School Superintendent Resigns after She's Busted Plagiarizing Commencement Speech

Read Time:1 Minute, 36 Second

By Kyle Olson Special For USDR

 

 

Brenda Hodges

 

 

A school superintendent found out the hard way it’s a bad idea to rip off a wildly popular speech given by a Navy admiral that’s available on YouTube.

 

 

Mansfield, Massachusetts school superintendent Brenda Hodges resigned after it was discovered she had plagiarized her commencement speech.

 

 

The Boston Globe reports:

 

 

The announcement followed weeks of controversy in Mansfield sparked by an anonymous student who sent Hodges an e-mail soon after her June 8 speech, alerting her to rumors that she had plagiarized the remarks by Navy Admiral William H. McRaven.

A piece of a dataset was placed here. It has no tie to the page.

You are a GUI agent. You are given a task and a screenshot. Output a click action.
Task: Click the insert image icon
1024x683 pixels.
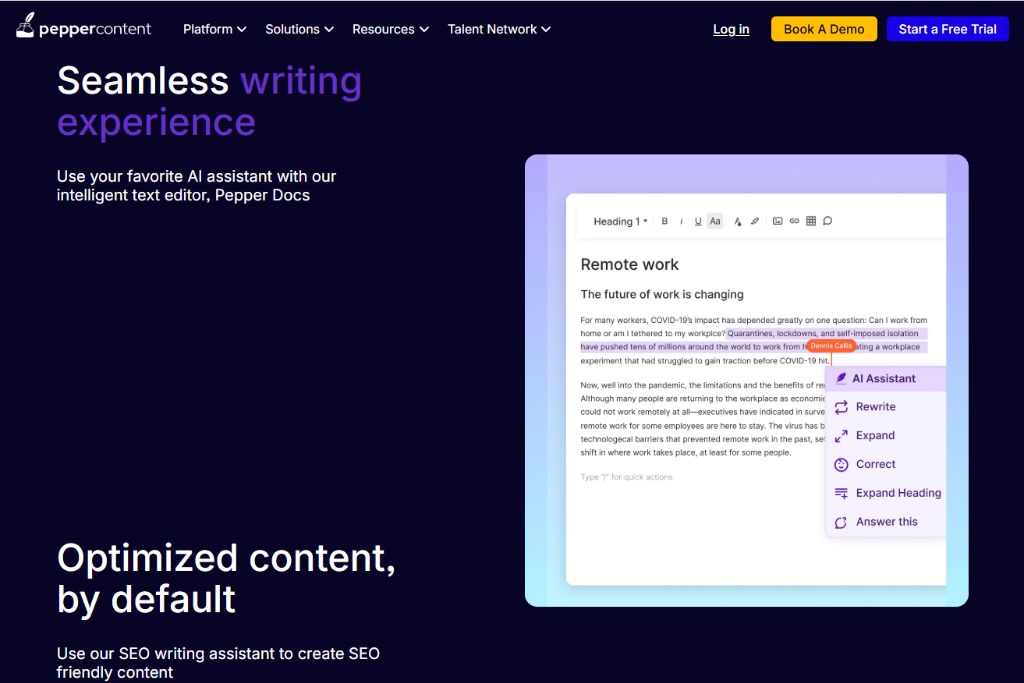click(x=777, y=221)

An online petition started, calling for Hodges to step down.

 

 

In his speech in May, available on YouTube, Admiral McRaven told a University of Texas Austin audience that “if every one of you changed the lives of just 10 people, and each one of those folks changed the lives of another 10 people, just 10, then in five generations, 125 years, the class of 2014 will have changed the lives of 800 million people.”

 

 

In her speech, Hodges said that if “every one of you changed the lives of just five people, just five, then in five generations, 125 years, the class of 2014 will have changed the lives of 400 million people.’’

 

 

As the outcry grew for the superintendent to step down, she said, “I don’t think it rose to the level of plagiarism.”

 

 

“I have given considerable thought as to my role within the school district in light of the recent commencement speech controversy. I believe that the school system can continue to make more progress if I am not a distraction,” Hodges wrote in a letter to the school board announcing her resignation, WickedLocal.com reports.

 

 

Despite the fairly obvious copying without citation, Hodges rationalized her actions.

 

 

“I have since learned that the points raised are fairly commonly addressed in a number of speeches across the country and surmise that a common speech template is available, since a Google search shows that certain key phrases appear in many commencement addresses in different parts of the country,” she wrote to parents, according to the news site.

 

 

And she claimed she didn’t lift McRaven’s words but rather an Oklahoma pastor’s.

 

 

“The school committee chair and vice chair have had an opportunity to speak with the author of that speech to discuss the message that he delivered. In addition, they have received an email from him stating that he gave his permission to me to use any thoughts or portions of his message,” her July 16 letter states, according to WickedLocal.com.

 

 

After her resignation, she intends to take a medical leave to treat a “longstanding injury.”